I hate to be a party pooper, but the 50 year celebration of wastewater treatment in Athens-Clarke County (ACC) must come to a close.  Athenians are fortunate to have essential and exceptional wastewater services that safely reclaim, refresh, and return the water we use to the environment. Our treatment systems have continually grown and improved as the community has expanded and technology has advanced over the last 50 years. Water reclamation plays a significant role in our health and quality of life in Athens. 

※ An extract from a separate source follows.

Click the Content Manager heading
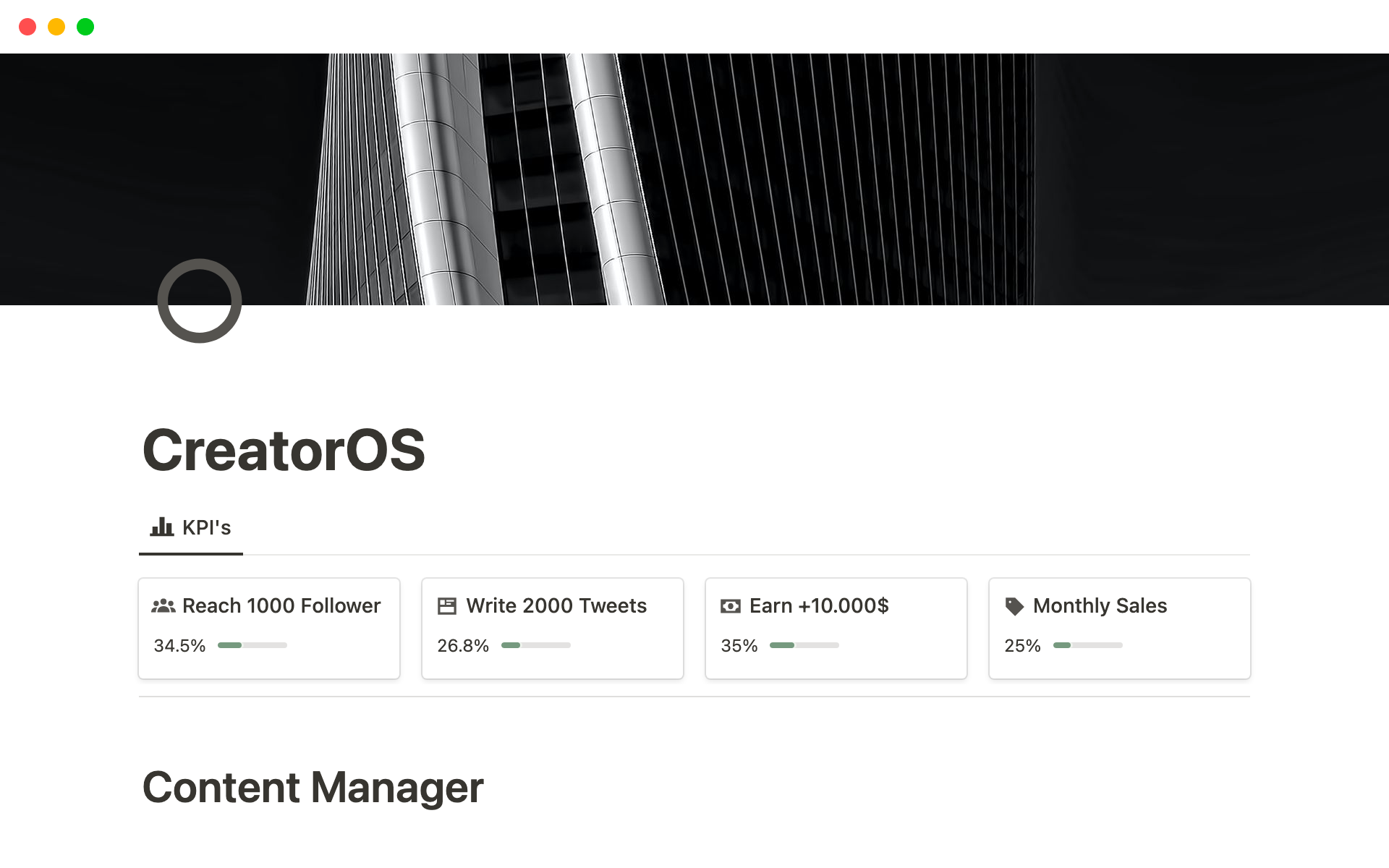The height and width of the screenshot is (868, 1389). (x=313, y=788)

During our celebration we have highlighted several of our dedicated ACC Public Utilities employees in the “Unsung Hero” section of the ACC website.  Lucky for us, they are performing essential - and often not so glamorous - jobs that are vital to the health of our community. These unsung heroes make sure that you have safe and reliable wastewater services 24 hours a day, 7 days a week, 365 days a year.

Lily Anne Phibian reminds us our
toilets are not trash cans.
Before we end our commemoration, we must acknowledge one more unsung hero in the world of wastewater.  This person does not work for ACC, but plays a significant role in the treatment of our effluent.  Who is it?  YOU, the beneficiary of improved sanitation in Athens.  After potable water is used, it becomes wastewater.  It is created with the flush of a toilet, the washing of dishes, the rinsing of clothes, and the draining of a bathtub.  We all contribute to the outflow, whether it is from our own homes or used by local businesses to produce the items and services we consume.

Tommy Hall recycles used FOG at
one of several collection sites in ACC.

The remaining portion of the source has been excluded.